At the outset, it is plain that as an action for determination of the rights under a lease to which the United States is party, this case is governed by federal rather than local law, American Houses v. Schneider, 211 F.2d 881, 882-83 (3d Cir. 1954); Girard Trust Co. v. United States, 161 F.2d 159, 161 (3d Cir. 1947); Girard Trust Co. v. United States, 149 F.2d 872, 874 (3d Cir. 1945), although, in the absence of precedent, the court may look to the general law of landlord and tenant for guidance. Patton v. United States, 139 F. Supp. 279, 283 (W.D. Pa. 1956).

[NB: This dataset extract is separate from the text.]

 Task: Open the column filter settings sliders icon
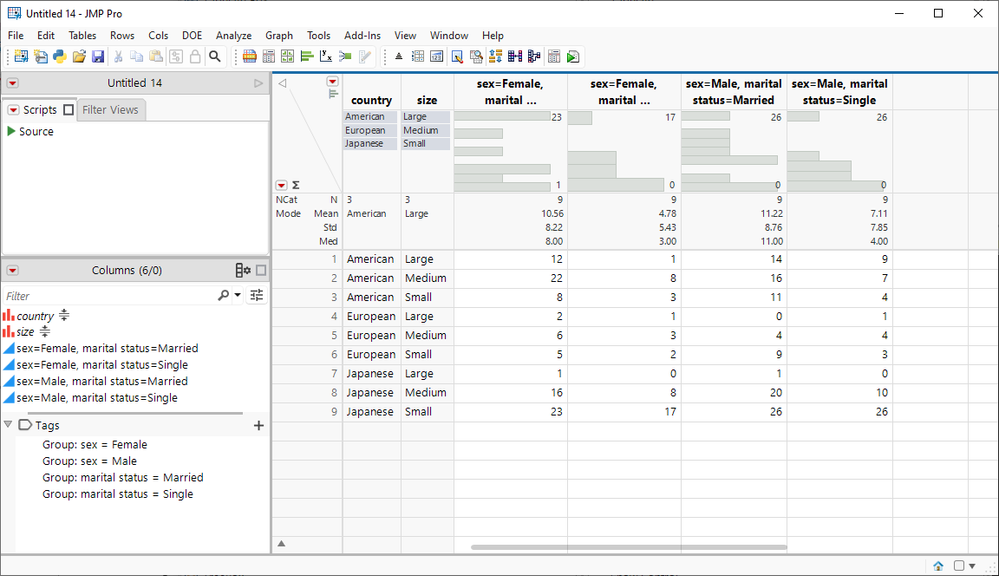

Here there are two paragraphs of the lease which are important:
7. The Lessor shall . . . maintain the said premises in good repair and tenantable condition during the continuance of this lease, except in case of damage arising from the act or the negligence of the Government's agents or employees. For the purpose of maintaining the premises, the Lessor reserves the right at reasonable times to enter the premises and to make any necessary repairs to the building [emphasis added].

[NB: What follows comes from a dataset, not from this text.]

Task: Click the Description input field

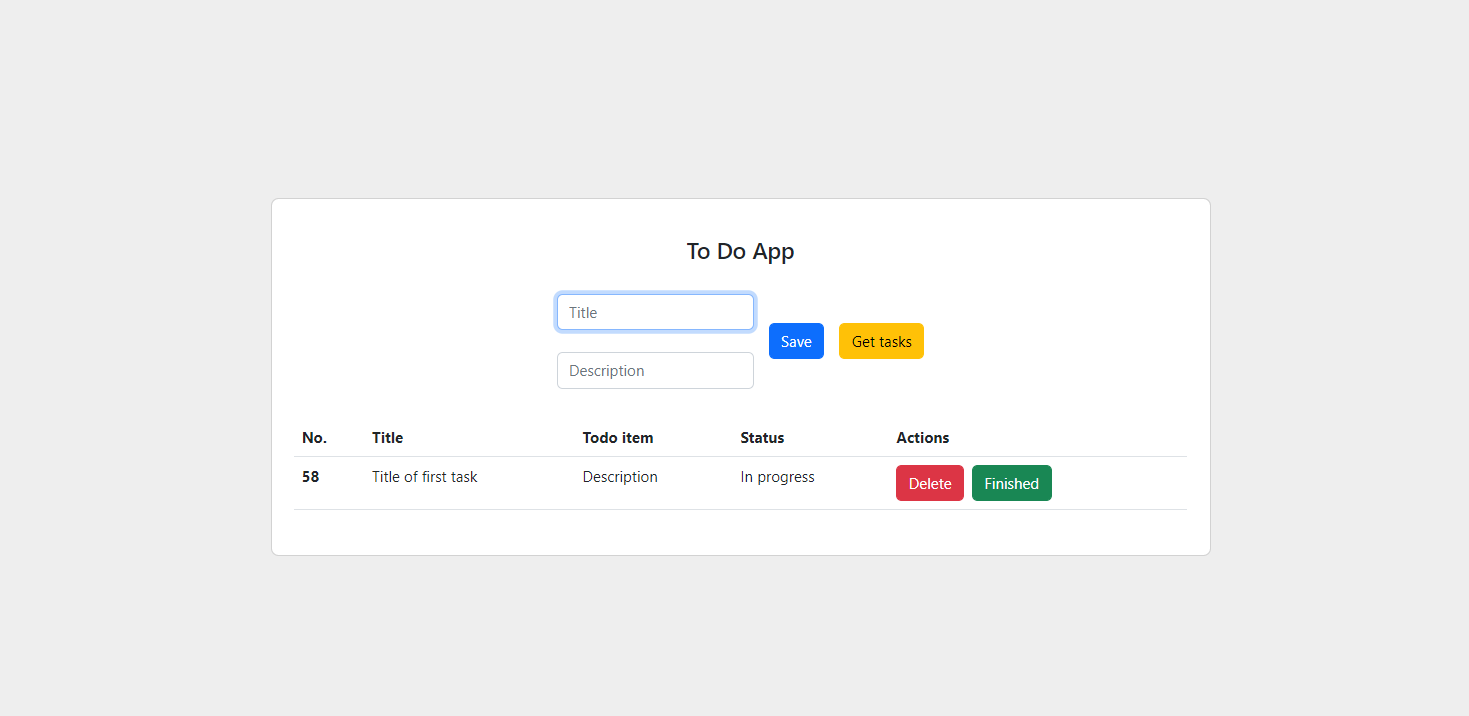Action: [655, 370]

10. Whenever any building or part of a building becomes unfit for use as a post office, no rent shall be paid until the same shall be put in a satisfactory condition by the owner thereof for occupation as a post office, or the lease may be cancelled, at the option of the Postmaster General [emphasis added].
Good repair was held, in Hampers v. Darling, 194 Pa. Super. 59, 62, 166 A. 2d 308, 310 (1960), through the phrase "maintain and keep in good repair," to imply the preservation of the status quo, or a restoration approximately to the original condition, natural wear and tear excepted." In United States v. 15.3 Acres of Land, etc. 154 F. Supp. 770, 781 (M.D. Pa. 1957), the court held that where a lessee had covenanted to make "necessary" repairs, it was required to make such repairs as were necessary for the use of the premises and the purpose for which they were leased.

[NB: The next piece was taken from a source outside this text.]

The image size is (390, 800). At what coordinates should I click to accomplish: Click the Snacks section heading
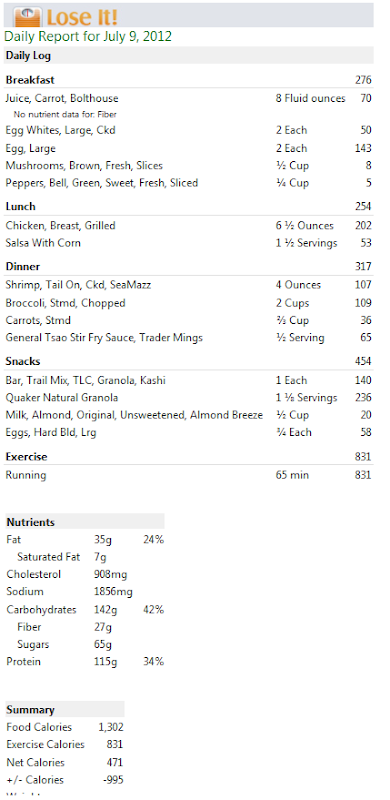(22, 361)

In the instant case, the lease does not leave any doubt as to what that purpose is -- or the nature of what is required -- for it specifically states that the owner is to keep (and if necessary restore) the building so it will be in a "satisfactory condition" for "use as a post office."
On two prior occasions, 1960 and 1962, the building was painted by the owners, the original parties to the lease. This fact, plus the government's assertion that it is the Postal Service's policy to regard painting as the lessor's obligation, is indicative of the parties' intent when they entered into this agreement. There is "a clearly discernible tendency on the part of courts to cast aside technicalities in the interpretation of leases and to concentrate their attention, as in the case of other contracts, on the intention of the parties . . ." 6 Williston on Contracts § 890A (Jaeger 3d ed. 1962). The particular paragraph in a lease embodying a covenant to repair is controlling in determining the obligation between the parties, but in construing the language of such a paragraph, the court will ascertain the intent of the parties from the four corners of the instrument and from the surrounding circumstances. Patton, supra, 139 F. Supp. at 283-4. Any obligation which the agreement imposed on the original lessor is obviously now imposed on J. & R.
The Government relies on McClure v. United States, 382 F. Supp. 988 (D. Kan. 1974), to support its position that it is entitled to withhold the entire $5200. spent for painting. I must disagree. The lease and issues involved in McClure and the present case are quite similar.
However, painting in McClure was but a minor remedy when compared with the total amount of work that was required.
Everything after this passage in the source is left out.